A esto suspiró el negro y dijo:
­¿Qué aprovecha todo eso, si no sé cómo meteros en casa?
­Buen remedio ­dijo Loaysa­: procurad vos tomar las llaves a vuestro amo, y yo os daré un pedazo de cera, donde las imprimiréis de manera que queden señaladas las guardas en la cera; que, por la afición que os he tomado, yo haré que un cerrajero amigo mío haga las llaves, y así podré entrar dentro de noche y enseñaros mejor que al Preste Juan de las Indias, porque veo ser gran lástima que se pierda una tal voz como la vuestra, faltándole el arrimo de la guitarra; que quiero que sepáis, hermano Luis, que la mejor voz del mundo pierde de sus quilates cuando no se acompaña con el instrumento, ora sea de guitarra o clavicímbano, de órganos o de arpa; pero el que más a vuestra voz le conviene es el instrumento de la guitarra, por ser el más mañero y menos costoso de los instrumentos.
­Bien me parece eso ­replicó el negro­; pero no puede ser, pues jamás entran las llaves en mi poder, ni mi amo las suelta de la mano de día, y de noche duermen debajo de su almohada.
­Pues haced otra cosa, Luis ­dijo Loaysa­, si es que tenéis gana de ser músico consumado; que si no la tenéis, no hay para qué cansarme en aconsejaros.
­¡Y cómo si tengo gana! ­replicó Luis­. Y tanta, que ninguna cosa dejaré de hacer, como sea posible salir con ella, a trueco de salir con ser músico.

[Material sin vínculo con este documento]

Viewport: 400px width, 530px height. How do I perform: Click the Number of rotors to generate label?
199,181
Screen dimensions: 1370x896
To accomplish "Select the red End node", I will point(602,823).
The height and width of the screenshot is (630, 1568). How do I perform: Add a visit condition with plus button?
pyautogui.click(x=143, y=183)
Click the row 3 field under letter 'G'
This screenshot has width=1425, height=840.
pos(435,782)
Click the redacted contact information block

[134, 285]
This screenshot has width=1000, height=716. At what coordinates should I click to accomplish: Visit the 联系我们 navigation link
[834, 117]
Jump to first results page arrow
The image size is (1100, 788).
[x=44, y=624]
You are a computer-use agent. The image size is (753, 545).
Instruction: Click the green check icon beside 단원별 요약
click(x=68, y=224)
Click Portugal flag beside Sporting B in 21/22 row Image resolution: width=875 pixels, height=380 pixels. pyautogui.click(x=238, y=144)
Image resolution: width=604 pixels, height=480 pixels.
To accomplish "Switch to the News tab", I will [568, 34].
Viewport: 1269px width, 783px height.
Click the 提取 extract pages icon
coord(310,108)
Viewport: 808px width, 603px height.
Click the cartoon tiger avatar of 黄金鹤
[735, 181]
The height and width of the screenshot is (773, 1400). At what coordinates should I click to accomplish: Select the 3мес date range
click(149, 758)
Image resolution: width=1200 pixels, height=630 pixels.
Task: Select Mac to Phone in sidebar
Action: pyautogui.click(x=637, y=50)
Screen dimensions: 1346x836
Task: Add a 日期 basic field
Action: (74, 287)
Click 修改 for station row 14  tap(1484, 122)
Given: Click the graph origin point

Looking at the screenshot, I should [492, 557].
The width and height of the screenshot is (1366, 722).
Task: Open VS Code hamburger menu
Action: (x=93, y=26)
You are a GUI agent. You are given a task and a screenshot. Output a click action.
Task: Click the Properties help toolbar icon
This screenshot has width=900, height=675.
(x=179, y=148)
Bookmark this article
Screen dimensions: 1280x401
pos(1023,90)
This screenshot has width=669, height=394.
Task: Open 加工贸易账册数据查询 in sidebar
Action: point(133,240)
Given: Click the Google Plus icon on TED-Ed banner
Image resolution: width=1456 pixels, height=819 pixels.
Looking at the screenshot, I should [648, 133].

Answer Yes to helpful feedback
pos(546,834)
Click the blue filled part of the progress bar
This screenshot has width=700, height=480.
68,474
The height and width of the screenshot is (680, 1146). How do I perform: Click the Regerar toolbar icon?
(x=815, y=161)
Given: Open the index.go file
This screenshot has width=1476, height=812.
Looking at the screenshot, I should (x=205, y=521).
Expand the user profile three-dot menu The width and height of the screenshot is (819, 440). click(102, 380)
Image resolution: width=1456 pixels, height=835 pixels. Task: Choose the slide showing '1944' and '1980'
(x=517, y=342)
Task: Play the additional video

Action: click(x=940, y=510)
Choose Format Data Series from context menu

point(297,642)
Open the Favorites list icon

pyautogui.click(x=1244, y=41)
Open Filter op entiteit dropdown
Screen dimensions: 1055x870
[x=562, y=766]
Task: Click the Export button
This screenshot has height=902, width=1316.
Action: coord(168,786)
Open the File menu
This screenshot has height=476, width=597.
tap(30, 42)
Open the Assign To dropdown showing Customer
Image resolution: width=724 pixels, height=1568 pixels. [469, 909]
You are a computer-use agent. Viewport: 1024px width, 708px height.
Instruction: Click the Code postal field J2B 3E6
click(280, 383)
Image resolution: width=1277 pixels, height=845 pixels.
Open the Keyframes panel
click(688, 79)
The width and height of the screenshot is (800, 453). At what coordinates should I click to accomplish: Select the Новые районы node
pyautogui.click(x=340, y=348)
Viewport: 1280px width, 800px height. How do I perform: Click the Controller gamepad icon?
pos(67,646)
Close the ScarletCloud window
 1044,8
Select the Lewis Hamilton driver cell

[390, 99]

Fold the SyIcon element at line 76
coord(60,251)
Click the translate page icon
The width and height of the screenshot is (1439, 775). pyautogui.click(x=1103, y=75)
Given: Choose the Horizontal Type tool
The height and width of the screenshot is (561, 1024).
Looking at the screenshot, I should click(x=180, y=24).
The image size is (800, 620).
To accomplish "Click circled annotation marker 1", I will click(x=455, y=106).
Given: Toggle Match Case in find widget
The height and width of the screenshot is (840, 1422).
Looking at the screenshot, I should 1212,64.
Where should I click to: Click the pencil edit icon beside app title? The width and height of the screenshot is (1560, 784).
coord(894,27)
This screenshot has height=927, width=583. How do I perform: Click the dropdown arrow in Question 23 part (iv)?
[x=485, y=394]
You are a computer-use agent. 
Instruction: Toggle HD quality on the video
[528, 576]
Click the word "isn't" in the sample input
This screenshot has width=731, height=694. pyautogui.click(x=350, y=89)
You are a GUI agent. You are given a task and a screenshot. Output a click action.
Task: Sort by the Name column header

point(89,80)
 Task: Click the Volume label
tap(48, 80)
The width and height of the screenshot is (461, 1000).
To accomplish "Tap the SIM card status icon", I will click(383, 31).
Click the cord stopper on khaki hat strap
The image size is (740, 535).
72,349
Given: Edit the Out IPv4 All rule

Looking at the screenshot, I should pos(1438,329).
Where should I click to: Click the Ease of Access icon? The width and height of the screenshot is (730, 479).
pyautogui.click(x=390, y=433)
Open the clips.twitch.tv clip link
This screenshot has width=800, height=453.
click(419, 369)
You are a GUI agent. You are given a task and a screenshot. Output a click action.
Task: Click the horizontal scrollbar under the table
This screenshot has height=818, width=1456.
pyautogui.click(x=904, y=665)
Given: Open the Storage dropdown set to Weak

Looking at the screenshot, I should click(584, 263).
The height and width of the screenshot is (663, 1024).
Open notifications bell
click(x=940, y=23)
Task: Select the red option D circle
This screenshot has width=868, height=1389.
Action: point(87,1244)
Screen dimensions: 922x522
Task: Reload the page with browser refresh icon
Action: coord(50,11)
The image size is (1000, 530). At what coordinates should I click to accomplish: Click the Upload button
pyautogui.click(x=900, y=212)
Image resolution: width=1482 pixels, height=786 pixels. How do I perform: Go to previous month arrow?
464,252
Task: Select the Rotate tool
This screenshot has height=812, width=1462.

­Pues ansí es ­dijo el virote­, yo os daré por entre estas puertas, haciendo vos lugar quitando alguna tierra del quicio; digo que os daré unas tenazas y un martillo, con que podáis de noche quitar los clavos de la cerradura de loba con mucha facilidad, y con la misma volveremos a poner la chapa, de modo que no se eche de ver que ha sido desclavada; y, estando yo dentro, encerrado con vos en vuestro pajar, o adonde dormís, me daré tal priesa a lo que tengo de hacer, que vos veáis aun más de lo que os he dicho, con aprovechamiento de mi persona y aumento de vuestra suficiencia. Y de lo que hubiéremos de comer no tengáis cuidado, que yo llevaré matalotaje para entrambos y para más de ocho días; que discípulos tengo yo y amigos que no me dejarán mal pasar.
­De la comida ­replicó el negro­ no habrá de qué temer, que, con la ración que me da mi amo y con los relieves que me dan las esclavas, sobrará comida para otros dos. Venga ese martillo y tenazas que decís, que yo haré por junto a este quicio lugar por donde quepa, y le volveré a cubrir y tapar con barro; que, puesto que dé algunos golpes en quitar la chapa, mi amo duerme tan lejos desta puerta, que será milagro, o gran desgracia nuestra, si los oye.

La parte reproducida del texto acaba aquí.